3. Methods that combine these concepts specifically for LLMs, like LLMU [3]
Without these, it is difficult to know if gradient routing is actually adding any value on top of what can be achieved with traditional finetuning.
Also, the SSD method has been shown to perform well on the setup of partial deletion sets [4], so another thing to check would be comparing Potion (a followup to SSD) [5] + finetuning on the retain set, which would stress-test the hypothesis of “we need gradient routing through a new subnetwork instead of just finding the relevant parts of the existing network”.
[1] Trippa, Daniel, et al. “$\nabla\tau $: Gradient-based and Task-Agnostic machine Unlearning.” CoRR 2024
[2] Kolipaka, Varshita, et al. “A Cognac shot to forget bad memories: Corrective Unlearning in GNNs.” arXiv preprint arXiv:2412.00789 (2024).
[3] Yao, Yuanshun, Xiaojun Xu, and Yang Liu. “Large language model unlearning.” arXiv preprint arXiv:2310.10683 (2023).
[4] Goel, Shashwat, et al. “Corrective machine unlearning.” TMLR 2024
[5] Schoepf, Stefan, Jack Foster, and Alexandra Brintrup. “Potion: Towards Poison Unlearning.” DMLR Journal 2024
Thanks, the rationale for using PCA was quite interesting. I also quite like the idea of separating different model classes for this evaluation.
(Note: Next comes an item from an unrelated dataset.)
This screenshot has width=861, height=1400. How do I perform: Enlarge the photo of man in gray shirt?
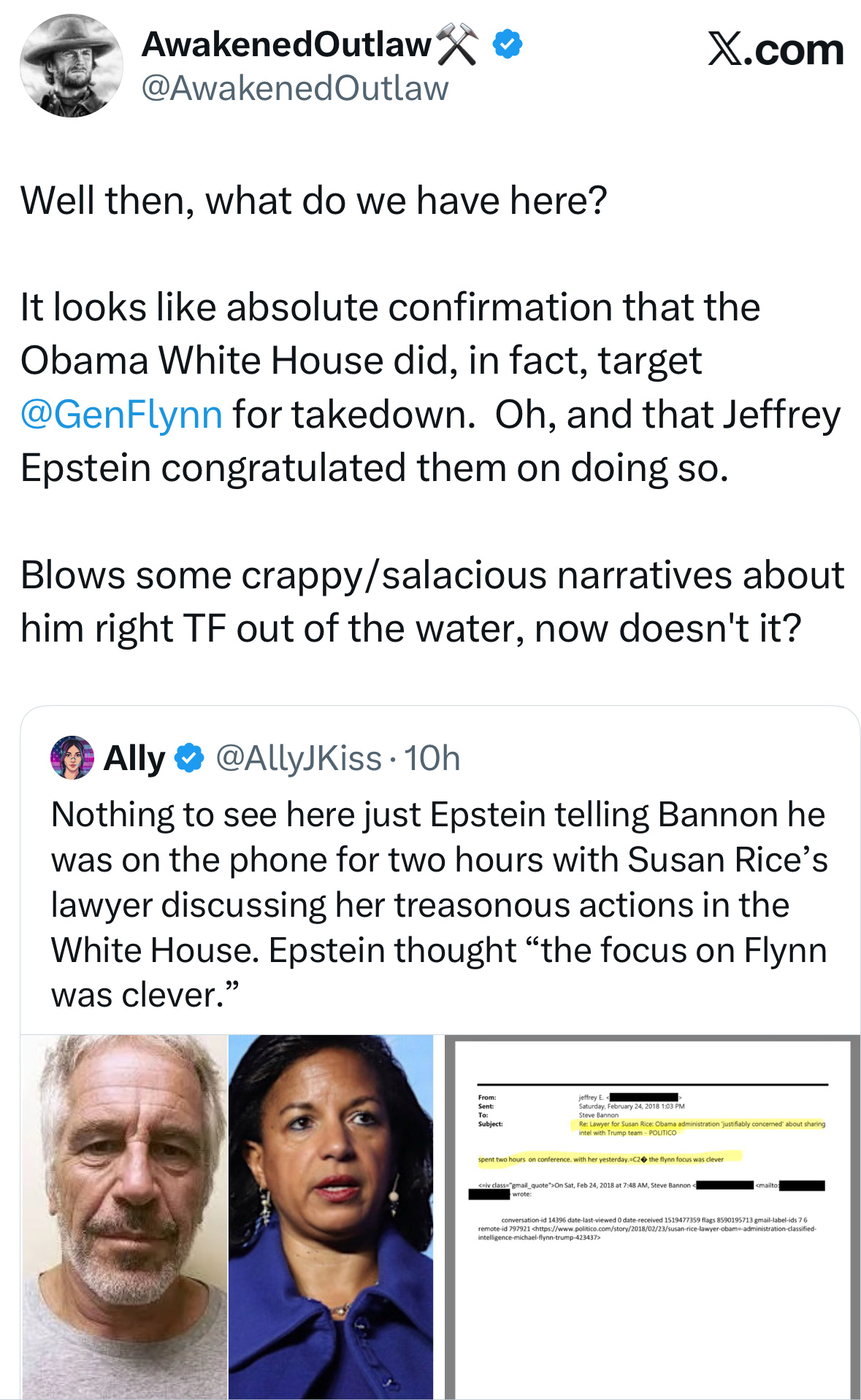click(124, 1216)
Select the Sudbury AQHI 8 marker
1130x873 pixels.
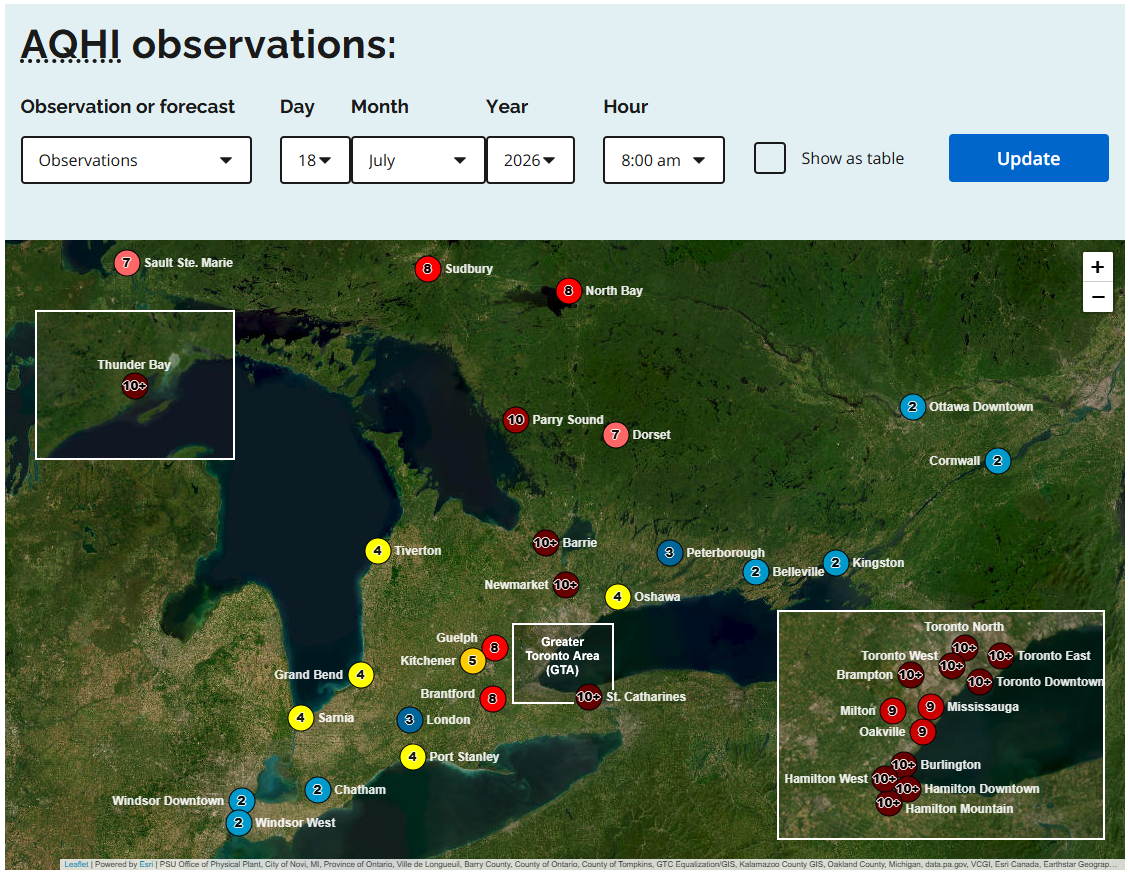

I think it’s interesting to see how much improvements in different types of safety benchmarks correlate with advancement in model capabilities. I also agree that designing decorrelated benchmarks is important, simply because it indicates they won’t be saturated as easily. However, I have some doubts regarding the methodology and would appreciate clarifications if I misinterpreted something:
Using model performance based correlation: If I’m not wrong, the correlation of capability and safety is measured using the performance of various models on benchmarks. This seems more a metric of how AI progress has been in the past, rather than saying much about the benchmark itself. Its quite possible that models with more capabilities also have more safety interventions (as they came out later, where presumably more safety research had been used), and that’s why there is a correlation. On the flipside, if future model releases apply weapon-risk reduction techniques like unlearning, then those benchmarks will also start showing a positive correlation. Thus, I’m not sure if this methodology provides robust insights for judging benchmarks. Further, it can also be gamed (artificially lower correlation) by strategically picking more models with safety interventions applied.Projection on principal component: Why is comparing the projection on the first principal component of the Capability/Safety_benchmark x Model matrix preferable to just comparing average accuracies across capabilities and safety benchmarks?
That’s quite possible. I’m not sure how much that plays out with reinforcement learning training though.